Writing as Work (not as Work Therapy, just Work): Part One
In recent conversations with other writers, I hear concerns that, as they’re working on a new piece for the first time, what they’re writing isn’t good enough, they aren’t sure they have the characterizations right—various worries like that. My stock answer is usually, “That’s what second drafts are for.”
About the same time, I overheard other some conversations between students about how much effort writing is, that two pages—or four or six or eight or ten or however many—is a lot to have to write. (Personally, I think I would barely break a sweat having to write a two-page paper, other than from the effort of keeping it down to two pages in length, but that’s a whole other topic.)
Both of these together got me thinking about how far we’ve come—for good or bad—over the years in terms of the tools we have to get words onto paper. Back in the days before affordable word processors (staying within the timeframe of the last century or so), writers worked on typewriters—lucky or wealthy ones used electric ones, but that really only provided the chief advantages of speed and reduced effort to press key to paper. Correcting errors—and writing those off-handedly referenced second drafts—required actually retyping of the actual pages. Editing, insertion, and deletions of large chunks of text was something writers saved until the last moment, because it could mean typing many, many pages to bring the page numbering back into alignment. Writing was work.

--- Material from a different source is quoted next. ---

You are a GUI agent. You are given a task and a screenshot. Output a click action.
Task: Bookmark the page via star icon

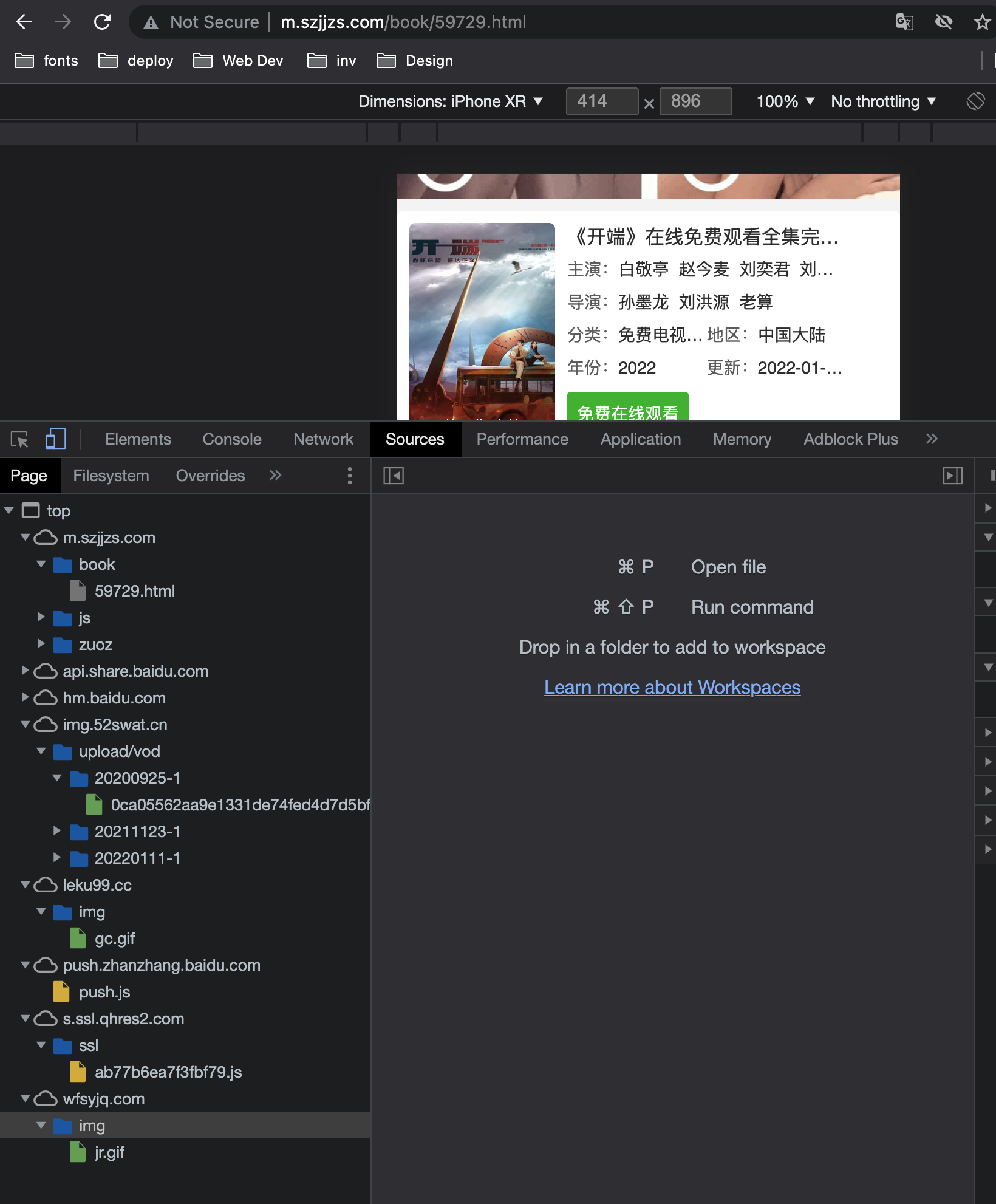[981, 22]
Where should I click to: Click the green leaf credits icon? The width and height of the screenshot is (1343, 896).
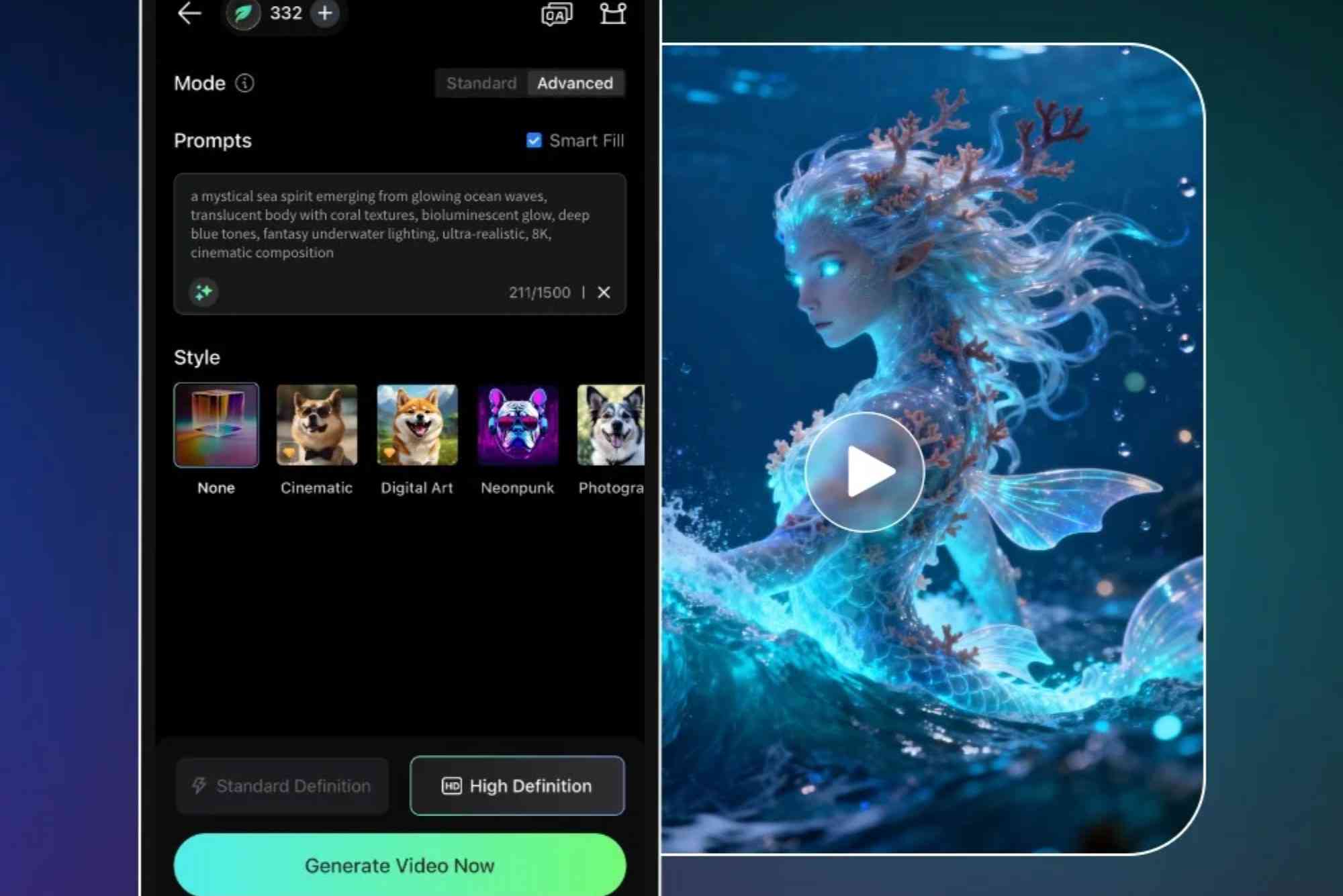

I can remember typing up passages and then realizing that I wanted to add something in between and typing a separate page numbered XXa and inserting it into the stack so it would be there when I retyped the entire thing for the final draft. I can also remember reading over pages of my purported “final draft”, only to discover misspelled or missing words. Many teachers wanted clean, pristine pages and would not accept papers with handwritten corrections or smears of correction fluid. So, once more, a fresh sheet was inserted to be retyped—often so new errors could be created.
The amount of effort required to write an effort was significant. It was more than just the willingness (or insanity?) to sit before a typewriter and compose pages for hours on end, but also backspace, erase, pencil in, overtype, pause in the middle of thoughts to insert a new sheet a paper, and add new ribbons of ink (which would usually occur late on a Sunday when you discovered you had used your last one and nearly all of the stores that might the one for your typewriter was probably closed). It also meant accepting that those same pages might be retyped several times before being considered “final” and published. Sending it out for possible publication also meant that it might have to be re-typed again, but I think at that point there was sufficient financial incentive to embrace the task.
We’ve come a long way since then. And, almost unequivocally, I’m grateful.
I learned to type on a manual typewriter. I can still remember the teacher yelling, "Time! Throw!" Time, meaning to stop - throw meaning to throw the carriage. Typing 1 I could barely type 30 wpm. That summer, my mom got me an old black manual typewriter (I might still have it) and I typed up my first novel. Some of the lines have red on the letters because of the shift key. Also, when I got back to school that fall, I could type 100 wpm. I still bang keys on the computer.